L'Organisation Mondiale du Tourisme a rendu un grand hommage aux femmes en réservant le thème de la dernière journée mondiale du tourisme, célébrée le 27 septembre, à la gent féminine. TourisMag a saisi cette occasion pour donner la parole à un quatuor de femmes tunisiennes qui continuent de faire leur carrière dans le tourisme et l'hôtellerie du pays. Certes, la plupart d'entre elles n'ont pas choisi de faire ce bonhomme de chemin dès le départ. Mais elles ont plutôt relevé le défi du hasard.
Aujourd'hui, aucune des quatre "success' stories" ne regrette son aventure.

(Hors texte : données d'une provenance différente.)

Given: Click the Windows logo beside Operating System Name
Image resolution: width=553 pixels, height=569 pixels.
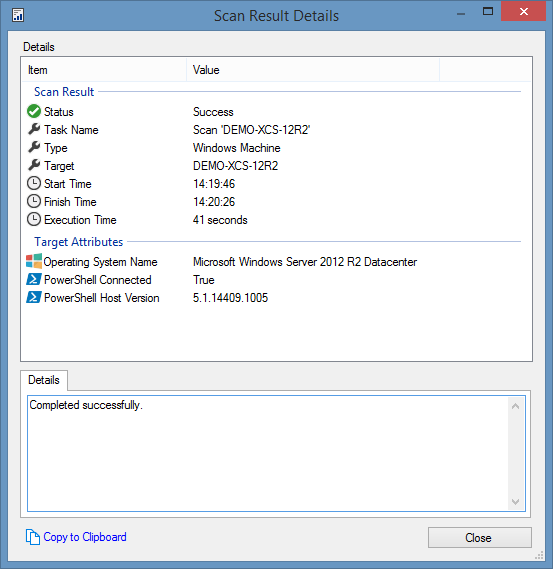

Si c'était à refaire, elles emprunteraient le même chemin. Ahlem Rziga est la seule à avoir eu un coup de cœur pour ce secteur dès le commencement. Faouzia Belajouza, Salwa Kedadi et Anissa Ben Heddada, quant à elles, leur carrière dans le tourisme et l'hôtellerie n'a pas été planifiée au préalable. Elles ont plutôt obéi à la loi du hasard. Et elles ont fini par aimer ce qu'elles ont fait…ce qu'elles font actuellement… et ce qu'elles envisagent de continuer.
Témoignages
Faouzia Belajouza Gérante Société GESTHOBEL
J'ai atterri dans le secteur de l’hôtellerie et du tourisme par un pur hasard. Ce n'était nullement un choix réfléchi au-préalable. En 1972, je venais de terminer mes études à l'IHEC et j’avais choisi de faire mon stage à la Société Hôtelière et Touristique de Tunisie (SHTT) qui était la pionnière dans le domaine et avais opté pour la comptabilité analytique appliquée à l’hôtellerie. Tout au long de ma période de stage, je me rendais à une évidence c'est que ce domaine était la chasse gardée des hommes et qu’il serait très difficile pour une femme de s’y imposer.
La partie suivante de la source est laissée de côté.